Ajit Pai, son of immigrant Indians, is at the centre of the raging net neutrality debate in the United States. He heads the US body which regulates the internet in America, the Federal Communications Commission (FCC). He is a Republican and was made the FCC chief in January 2017, the same month the Trump Government was inaugurated in the White House.
The FCC, the US equivalent of the Telecom Regulatory Authority of India (TRAI), is bringing a proposal to repeal a 2015 law enacted by it under the Barack Obama Government. The FCC is overseen by US Congressional chairs. The repeal plan is slated for voting today and analysts have projected that it would be approved. Incidentally, Ajit Pai was appointed a commissioner in the FCC in 2012 by Barack Obama only.

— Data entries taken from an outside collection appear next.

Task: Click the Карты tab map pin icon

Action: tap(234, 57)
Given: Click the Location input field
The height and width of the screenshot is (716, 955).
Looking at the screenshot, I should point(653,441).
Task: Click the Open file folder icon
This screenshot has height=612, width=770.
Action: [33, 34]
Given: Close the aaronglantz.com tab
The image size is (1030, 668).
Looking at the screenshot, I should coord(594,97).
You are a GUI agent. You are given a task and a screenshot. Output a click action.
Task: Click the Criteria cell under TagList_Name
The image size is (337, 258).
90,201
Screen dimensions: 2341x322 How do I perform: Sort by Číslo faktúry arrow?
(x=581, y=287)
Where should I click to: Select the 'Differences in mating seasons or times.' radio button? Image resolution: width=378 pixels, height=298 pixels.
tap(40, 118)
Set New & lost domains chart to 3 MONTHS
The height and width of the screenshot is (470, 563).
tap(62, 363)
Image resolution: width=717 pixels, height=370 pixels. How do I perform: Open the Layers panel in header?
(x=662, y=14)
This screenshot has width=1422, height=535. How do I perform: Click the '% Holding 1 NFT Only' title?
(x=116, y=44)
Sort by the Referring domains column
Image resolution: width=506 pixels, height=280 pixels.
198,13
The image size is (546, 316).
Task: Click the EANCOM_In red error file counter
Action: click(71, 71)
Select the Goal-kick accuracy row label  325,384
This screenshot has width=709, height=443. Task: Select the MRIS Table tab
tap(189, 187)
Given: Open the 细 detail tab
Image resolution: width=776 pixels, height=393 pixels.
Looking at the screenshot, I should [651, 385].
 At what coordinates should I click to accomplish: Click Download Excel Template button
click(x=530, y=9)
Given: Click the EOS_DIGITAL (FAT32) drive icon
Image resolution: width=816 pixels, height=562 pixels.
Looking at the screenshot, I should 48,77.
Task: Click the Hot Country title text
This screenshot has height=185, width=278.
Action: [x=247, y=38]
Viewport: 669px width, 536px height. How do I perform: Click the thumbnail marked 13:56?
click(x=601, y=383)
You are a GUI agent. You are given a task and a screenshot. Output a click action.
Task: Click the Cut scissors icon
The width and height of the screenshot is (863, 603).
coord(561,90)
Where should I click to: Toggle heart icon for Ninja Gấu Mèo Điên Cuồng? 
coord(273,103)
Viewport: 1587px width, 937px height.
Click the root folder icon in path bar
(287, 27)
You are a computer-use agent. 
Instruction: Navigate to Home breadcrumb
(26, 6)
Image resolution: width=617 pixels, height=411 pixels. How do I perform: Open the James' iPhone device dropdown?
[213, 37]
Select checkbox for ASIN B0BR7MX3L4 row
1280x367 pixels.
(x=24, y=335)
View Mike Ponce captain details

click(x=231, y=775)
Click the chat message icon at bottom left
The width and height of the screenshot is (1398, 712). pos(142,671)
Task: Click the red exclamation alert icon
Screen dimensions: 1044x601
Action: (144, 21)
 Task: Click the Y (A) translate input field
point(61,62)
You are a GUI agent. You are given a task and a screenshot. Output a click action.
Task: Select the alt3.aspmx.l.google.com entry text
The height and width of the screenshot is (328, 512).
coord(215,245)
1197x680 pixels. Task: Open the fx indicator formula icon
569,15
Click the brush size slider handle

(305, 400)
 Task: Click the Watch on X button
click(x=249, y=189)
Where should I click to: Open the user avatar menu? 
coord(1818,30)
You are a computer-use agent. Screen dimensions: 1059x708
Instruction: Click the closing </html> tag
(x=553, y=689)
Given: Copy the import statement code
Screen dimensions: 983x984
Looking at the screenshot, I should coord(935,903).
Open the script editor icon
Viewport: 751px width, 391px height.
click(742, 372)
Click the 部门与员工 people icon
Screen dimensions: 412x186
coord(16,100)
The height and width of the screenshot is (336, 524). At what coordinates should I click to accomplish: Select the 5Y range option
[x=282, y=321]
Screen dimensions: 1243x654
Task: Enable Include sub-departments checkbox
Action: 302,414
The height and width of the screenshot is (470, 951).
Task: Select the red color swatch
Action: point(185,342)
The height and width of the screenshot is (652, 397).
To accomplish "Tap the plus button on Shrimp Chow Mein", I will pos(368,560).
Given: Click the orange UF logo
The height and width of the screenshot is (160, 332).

The move by Pai, whose FCC bio* states that “consumers benefit most from competition, not pre-emptive regulation and regulators should be skeptical of pleas to regulate rivals”, has sharply divided America with critics saying it will kill the spirit of free internet. Critics argue that the repeal plan will benefit only few big telecom players who wield immense power over the flow of internet and telecommunication channels. The repeal bill, Restoring Internet Freedom Order, will effectively shut down or marginalize small players and will start a rush of predatory discriminating practices where one telecom company will try all to discredit its rival company’s data flowing through its cables.
And above all, the people will be the ultimate losers with their freedom to get unrestrained access to every content and data gone, something that is at the heart of net neutrality which aims to ensure level playing field for every content, every data flowing through communication channels, be it by the world’s largest service provide or a start-up.
India has also been through this important debate. We should not forget the controversy generated by moves like Facebook’s Free Basics and Airtel Zero plans. These differential pricing plans were discriminatory in nature as they would have given preferential treatment to content and data of one telecom company or internet service provider (ISP) over the other. People were naturally outraged at this and their mobilization forced the government and the TRAI to initiate consultations to build a framework to ensure net neutrality in the Indian market. And its outcome has been positive so far with TRAI vouching to uphold the principal of net neutrality in India in its final recommendations on the issue that came out last month.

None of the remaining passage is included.